Presentata come una misura puramente difensiva, questa iniziativa dei cosiddetti “volenterosi” non farà altro che alimentare nuove chiusure diplomatiche e innescare un’inevitabile escalation nella già drammatica guerra tra Russia e Ucraina.
La storia militare e le dinamiche geopolitiche insegnano che ogni accelerazione sul fronte del riarmo, anche se mascherata da scudo protettivo, viene percepita dalla controparte come una minaccia asimmetrica, spingendo a risposte ancora più aggressive e cristallizzando i blocchi contrapposti.
In questo scenario, la responsabilità politica del governo italiano è evidente nel suo appiattimento sulle linee d’azione più oltranziste.
Tuttavia, l’aspetto più inquietante risiede nella posizione del Partito Democratico.
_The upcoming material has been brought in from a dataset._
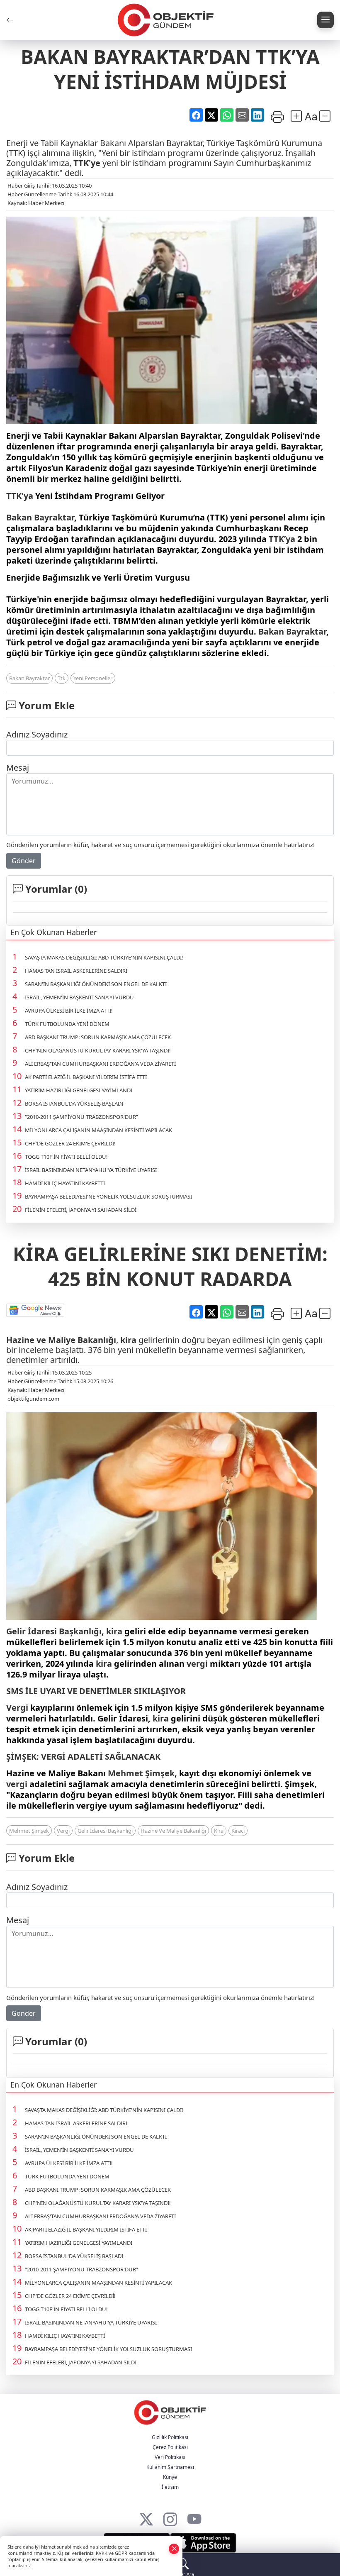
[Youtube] (194, 2517)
Il principale partito dell’opposizione di centrosinistra ha scelto di sposare acriticamente la via della militarizzazione, puntando con decisione su un forte incremento della difesa europea.
Questo approccio rivela una profonda miopia strategica: caldeggiare una difesa continentale integrata e potenziata in questo preciso momento storico significa, di fatto, designare la Russia odierna come il suo nemico naturale e perpetuo.
Si rinuncia così in partenza a qualsiasi spazio di mediazione, trasformando l’Unione Europea da progetto di cooperazione e pace a blocco militare rigidamente schierato per un conflitto di lungo termine.
In questo quadro di generale conformismo bellicista, spiccano le contraddizioni della sinistra collocata tra i progressisti.
Nicola Fratoianni continua a dichiarare pubblicamente di non vedere divisioni insanabili all’interno del cosiddetto “campo largo”, sostenendo che una posizione comune sulla politica estera si debba e si possa ancora trovare.
Si tratta di una narrazione che cozza violentemente con la realtà dei fatti e dei voti parlamentari. Lo stesso Fratoianni, pur ponendosi a parole in una posizione critica, finisce per cadere nella medesima trappola retorica quando descrive la Russia esclusivamente come una minaccia geopolitica il cui unico obiettivo sarebbe quello di disintegrare l’Europa.
Accettando questa premessa, anche la sinistra pacifista neutralizza la propria forza propositiva. Se il network diplomatico viene ridotto a un muro contro muro e l’avversario viene dipinto solo come un mostro distruttore, l’unica conseguenza logica rimane il riarmo permanente.
Si rinuncia così, con buona pace delle dichiarazioni di facciata, a parlare un linguaggio diverso: quello del dialogo possibile e della diplomazia costruttiva. La vera sicurezza continentale non si costruisce posizionando batterie di missili intercettori lungo i confini, né alimentando una retorica di scontro totale che cancella decenni di trattati sul controllo degli armamenti.
La pace nel cuore d’Europa richiede il coraggio politico di guardare oltre la crisi attuale, proponendo un’architettura di sicurezza collettiva che includa, e non escluda aprioristicamente, i vicini scomodi.
Fino a quando l’intera classe politica italiana – dalla destra di governo al PD, passando per le timidezze del campo largo – continuerà a delegare la soluzione del conflitto alle sole industrie belliche, l’Europa rimarrà ostaggio di una logica distruttiva. Lo scudo antimissile non proteggerà le nostre città, ma sigillerà definitivamente la fine di ogni speranza di distensione.